*** MATERIAL PROVIDED ***

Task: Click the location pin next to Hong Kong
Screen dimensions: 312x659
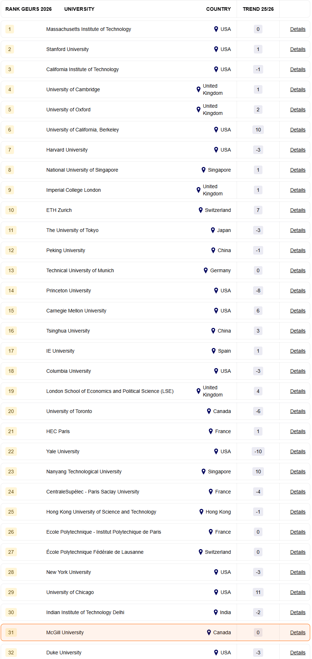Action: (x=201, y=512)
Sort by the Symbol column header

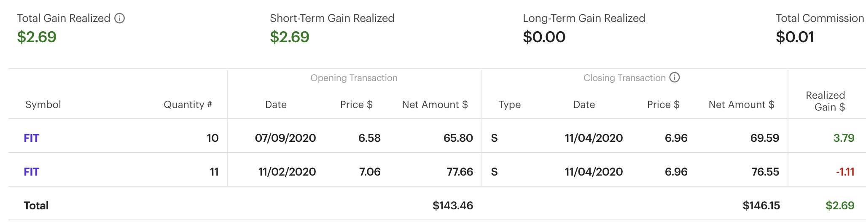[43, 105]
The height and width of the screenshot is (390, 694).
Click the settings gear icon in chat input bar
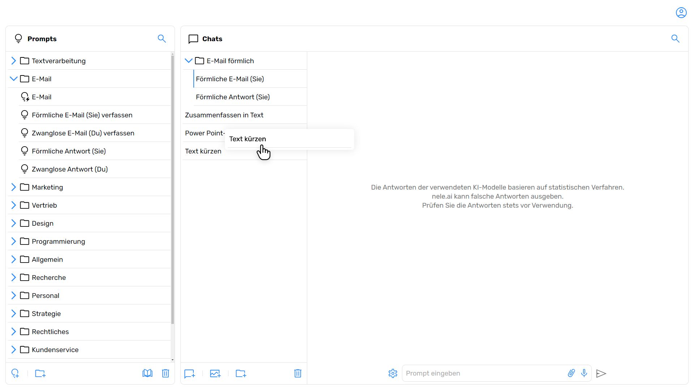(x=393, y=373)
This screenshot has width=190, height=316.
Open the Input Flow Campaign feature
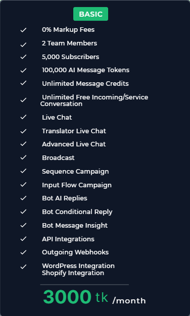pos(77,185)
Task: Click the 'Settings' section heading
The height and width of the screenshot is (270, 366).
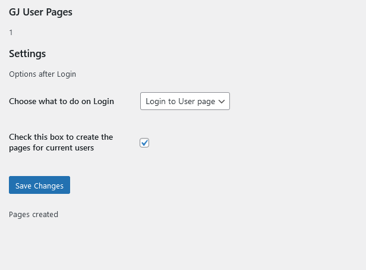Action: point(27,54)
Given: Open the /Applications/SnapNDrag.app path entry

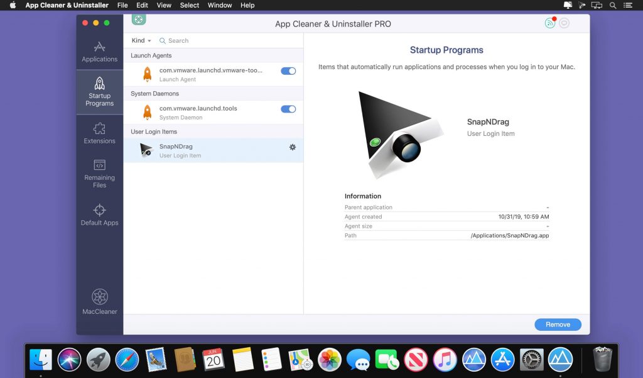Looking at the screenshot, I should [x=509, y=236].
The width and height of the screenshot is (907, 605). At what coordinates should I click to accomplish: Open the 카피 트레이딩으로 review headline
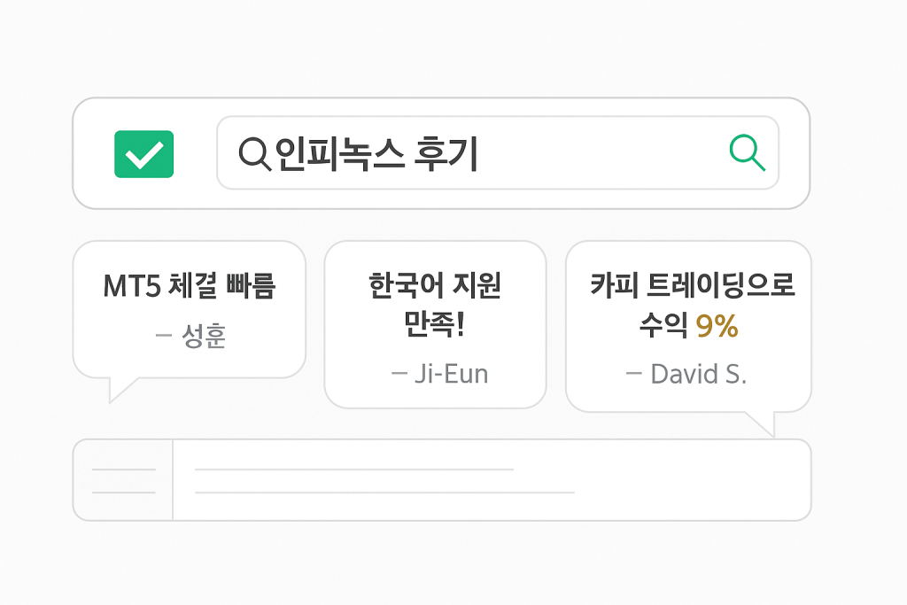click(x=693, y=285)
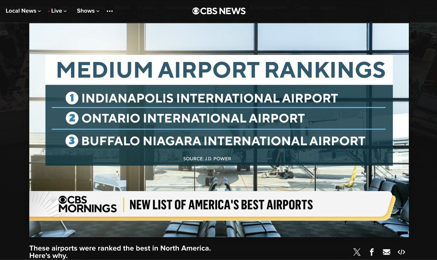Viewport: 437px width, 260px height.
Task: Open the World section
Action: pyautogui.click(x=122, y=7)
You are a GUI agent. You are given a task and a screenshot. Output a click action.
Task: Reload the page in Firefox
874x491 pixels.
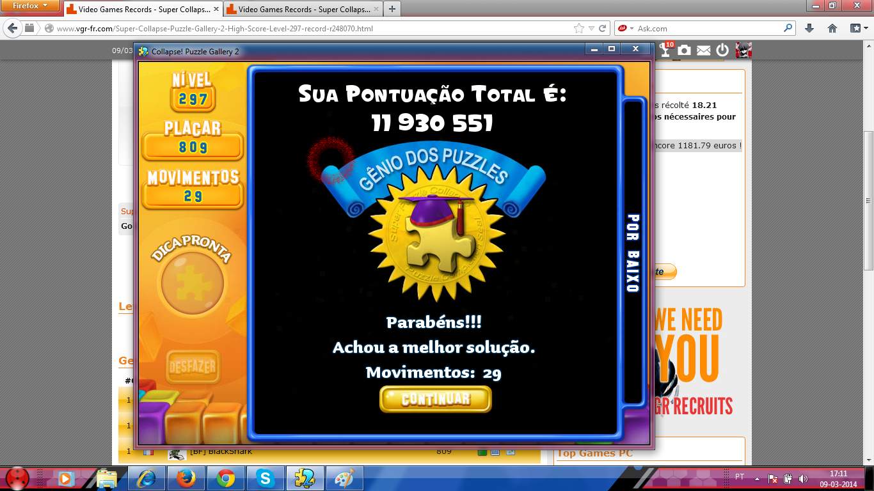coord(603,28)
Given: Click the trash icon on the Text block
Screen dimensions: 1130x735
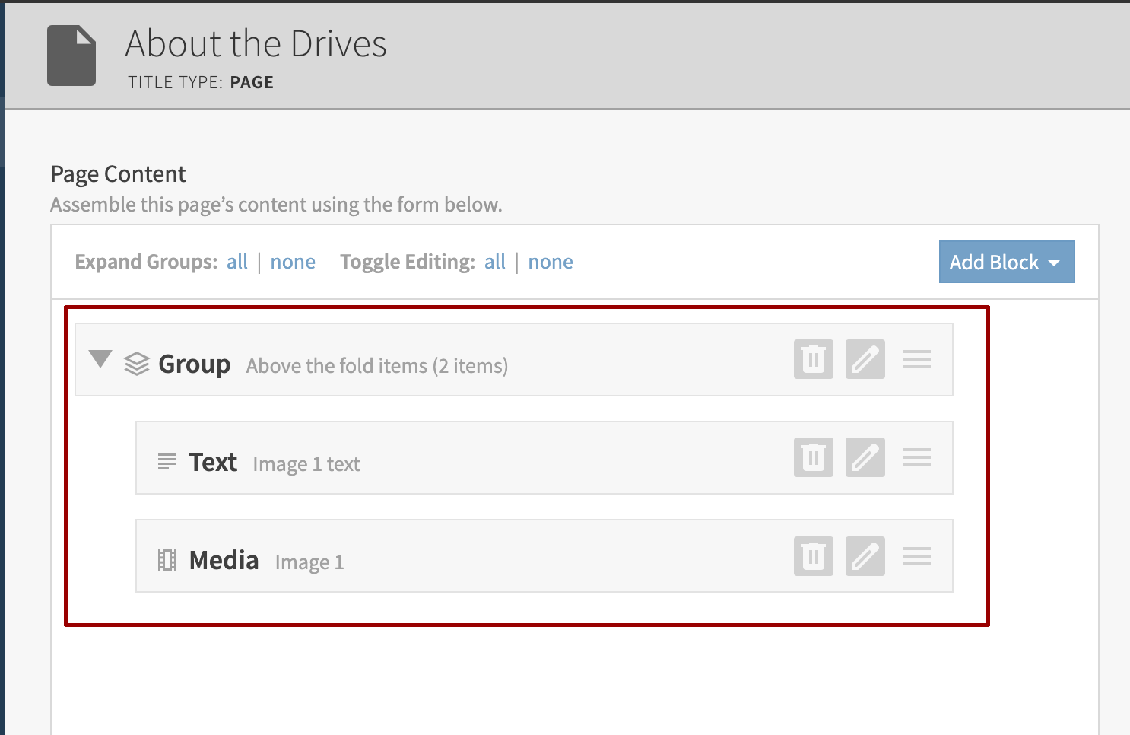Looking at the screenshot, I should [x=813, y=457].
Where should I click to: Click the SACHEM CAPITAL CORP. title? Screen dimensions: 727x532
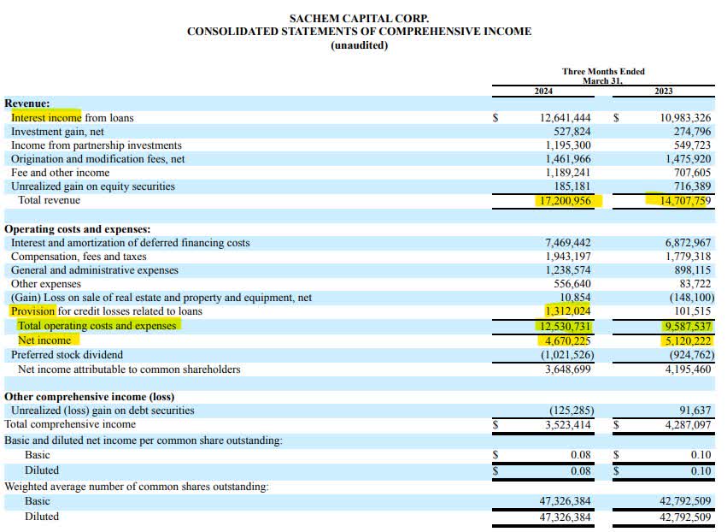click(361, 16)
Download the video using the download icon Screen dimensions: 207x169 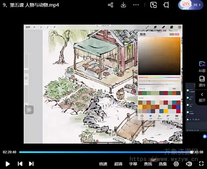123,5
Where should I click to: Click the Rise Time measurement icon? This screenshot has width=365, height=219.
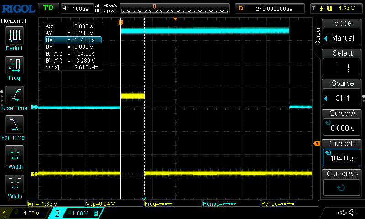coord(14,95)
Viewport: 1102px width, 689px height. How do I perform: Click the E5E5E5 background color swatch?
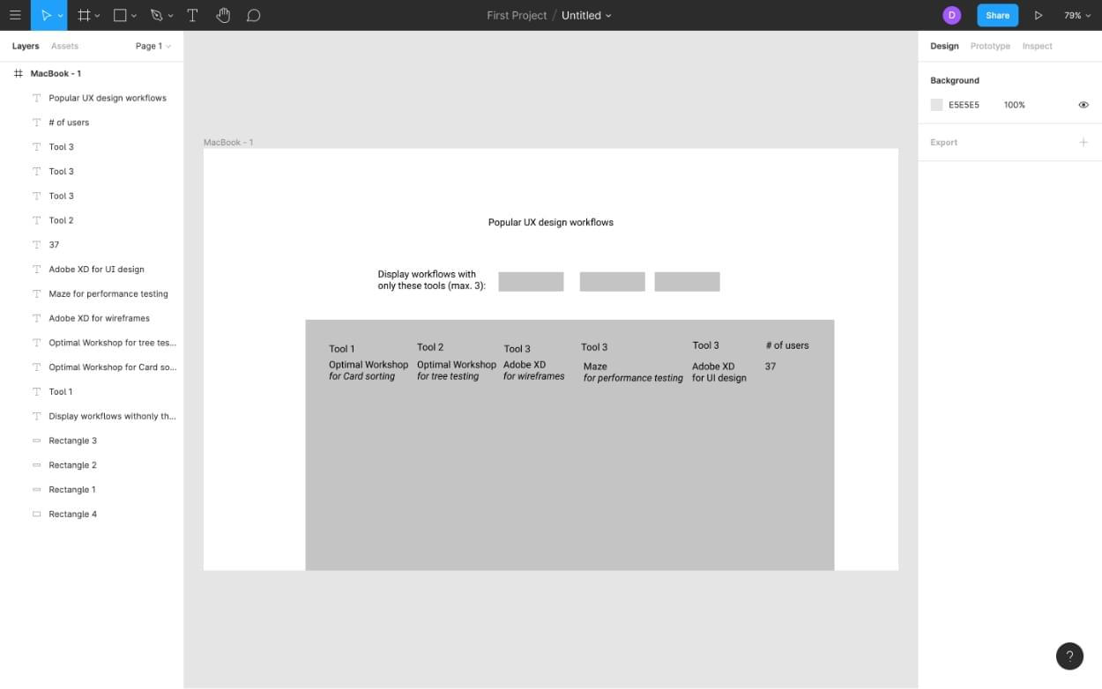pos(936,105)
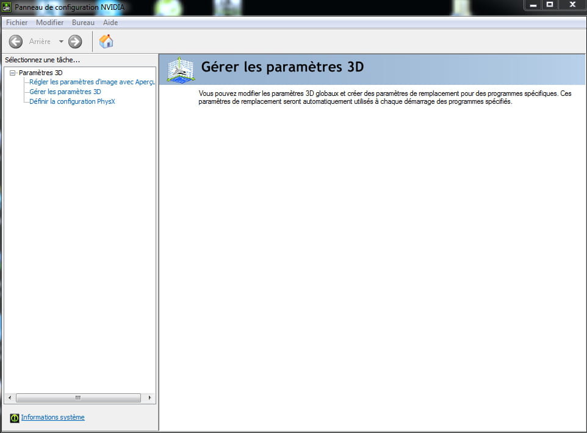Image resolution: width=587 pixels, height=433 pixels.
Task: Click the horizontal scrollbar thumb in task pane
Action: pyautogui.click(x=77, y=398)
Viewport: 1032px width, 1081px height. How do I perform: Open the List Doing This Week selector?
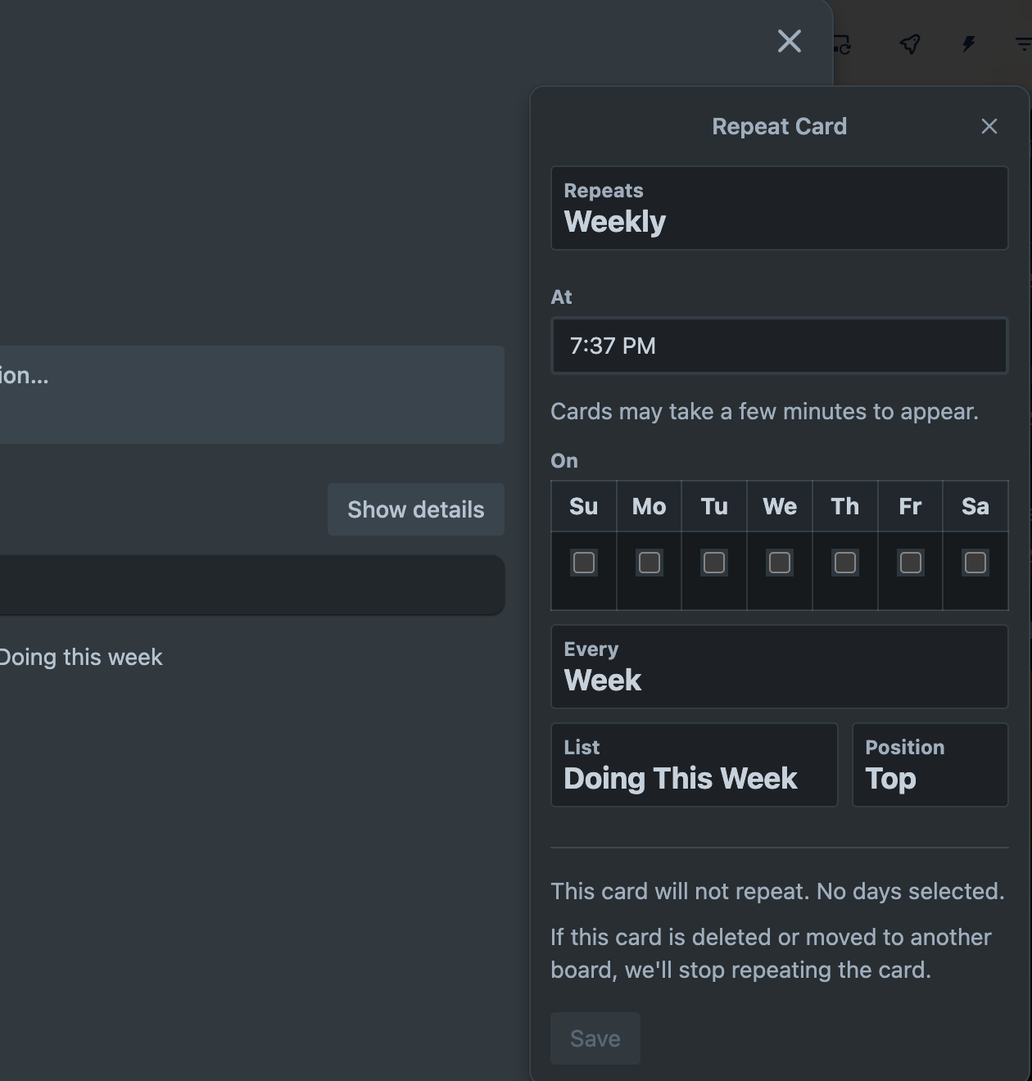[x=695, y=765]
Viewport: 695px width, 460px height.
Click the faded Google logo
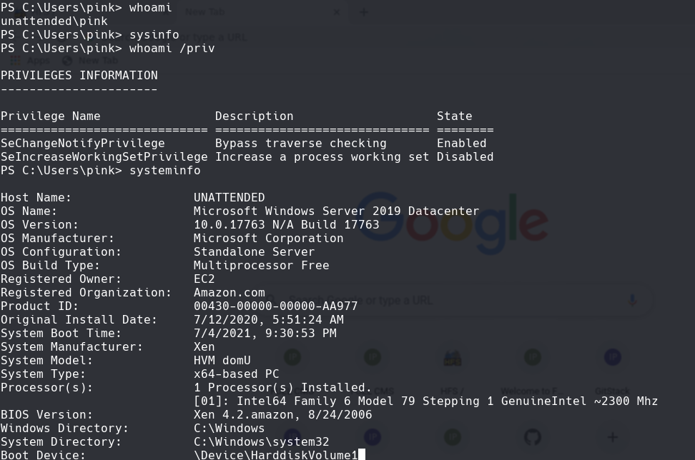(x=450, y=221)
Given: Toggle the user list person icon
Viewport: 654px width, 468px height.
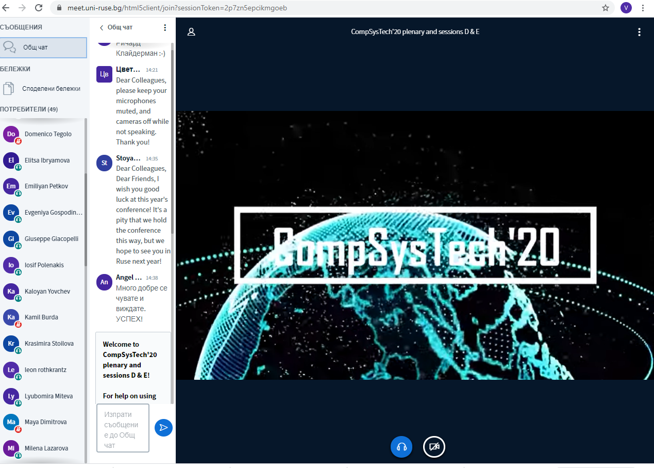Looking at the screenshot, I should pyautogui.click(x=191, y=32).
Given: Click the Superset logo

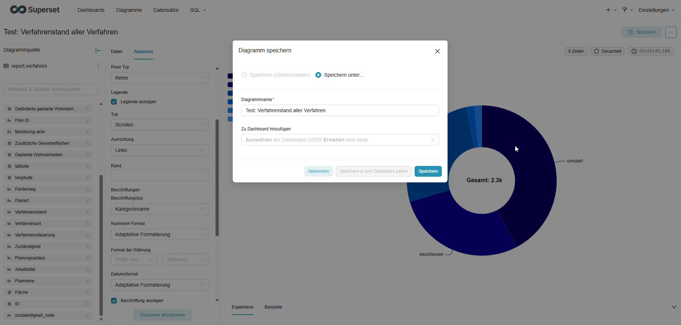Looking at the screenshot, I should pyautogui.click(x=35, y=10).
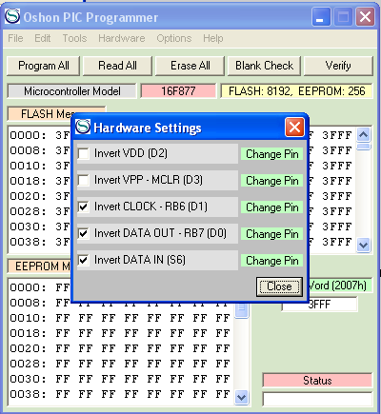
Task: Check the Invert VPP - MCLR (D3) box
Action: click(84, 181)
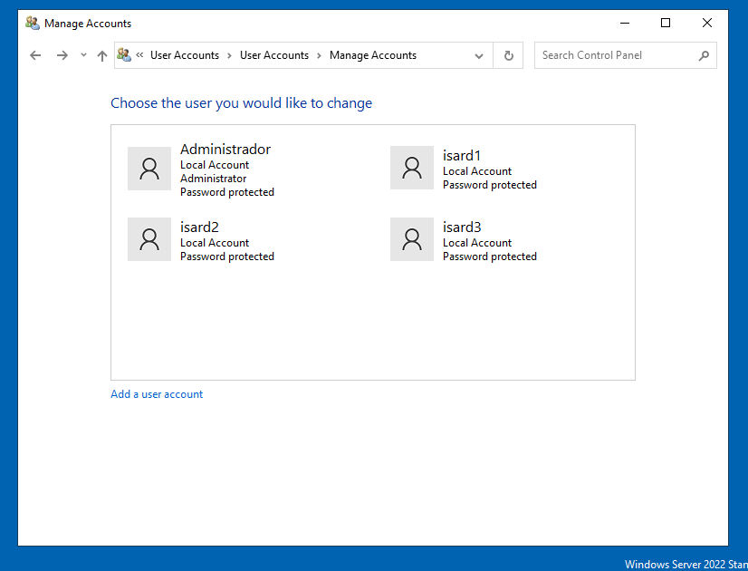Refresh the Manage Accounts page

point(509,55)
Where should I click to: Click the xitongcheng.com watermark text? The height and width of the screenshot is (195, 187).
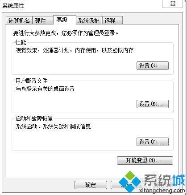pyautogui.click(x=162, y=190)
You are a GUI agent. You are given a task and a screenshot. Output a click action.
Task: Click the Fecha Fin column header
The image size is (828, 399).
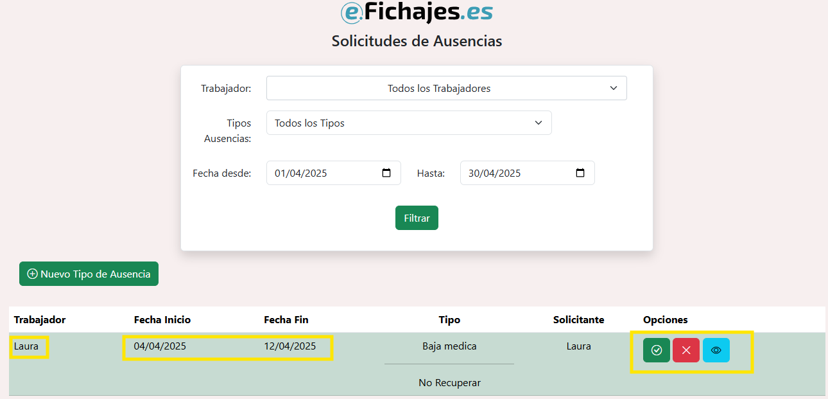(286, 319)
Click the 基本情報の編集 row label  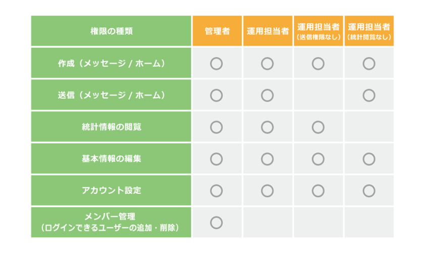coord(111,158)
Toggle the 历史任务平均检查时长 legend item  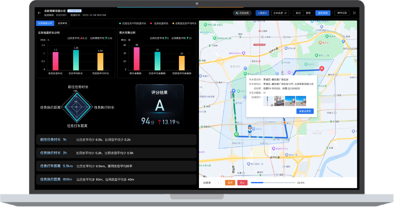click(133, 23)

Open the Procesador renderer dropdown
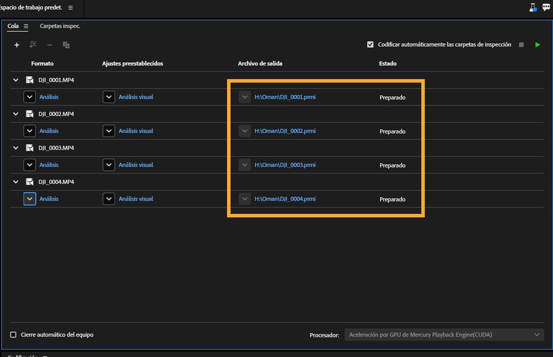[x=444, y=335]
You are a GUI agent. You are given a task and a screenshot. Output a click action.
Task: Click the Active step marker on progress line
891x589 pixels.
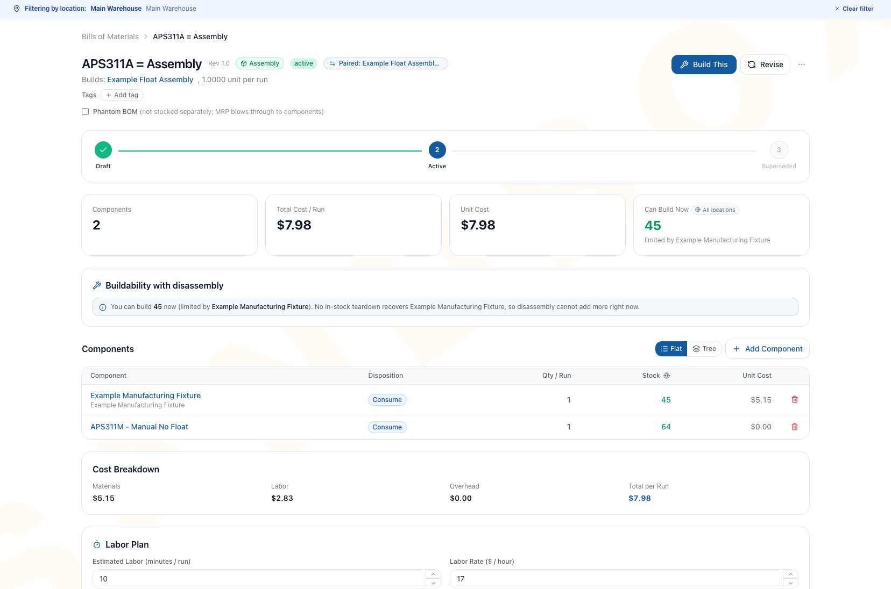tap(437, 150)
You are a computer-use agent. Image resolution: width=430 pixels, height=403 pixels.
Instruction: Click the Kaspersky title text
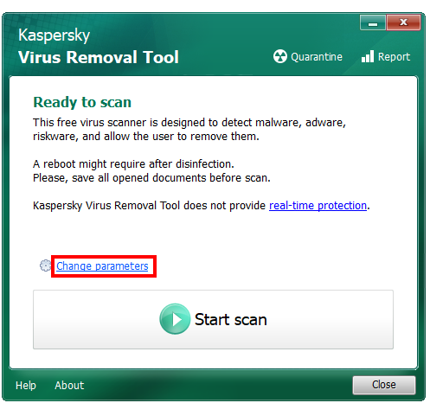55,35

*** End of MATERIAL PROVIDED ***

• _PROBLEM TO WORK ON_:
Quote the data above exactly from the line with "Where should I click to: Click the Rise" to the line with "Task: Click the Fecha Fin column header", both ends counted, and nothing else. Pictures don't go in.

• _REPLY_:
Where should I click to: Click the Rise Time measurement icon? This screenshot has width=365, height=219.
coord(14,95)
Viewport: 1102px width, 689px height. How do I perform: Click the E5E5E5 background color swatch?
pos(936,105)
Image resolution: width=587 pixels, height=433 pixels.
Task: Click the horizontal scrollbar thumb in task pane
Action: pyautogui.click(x=77, y=398)
Viewport: 1032px width, 1081px height. How do I perform: Open the List Doing This Week selector?
[x=695, y=765]
Viewport: 695px width, 460px height.
Click the faded Google logo
(x=450, y=221)
Given: Toggle the user list person icon
Viewport: 654px width, 468px height.
Looking at the screenshot, I should pyautogui.click(x=191, y=32).
Given: Click the Superset logo

Looking at the screenshot, I should pyautogui.click(x=35, y=10).
Task: Check the Invert VPP - MCLR (D3) box
Action: click(84, 181)
Refresh the Manage Accounts page

point(509,55)
Where should I click to: Click the xitongcheng.com watermark text? The height and width of the screenshot is (195, 187).
pyautogui.click(x=162, y=190)
You are a GUI agent. You are given a task and a screenshot. Output a click action.
Task: Click the Fecha Fin column header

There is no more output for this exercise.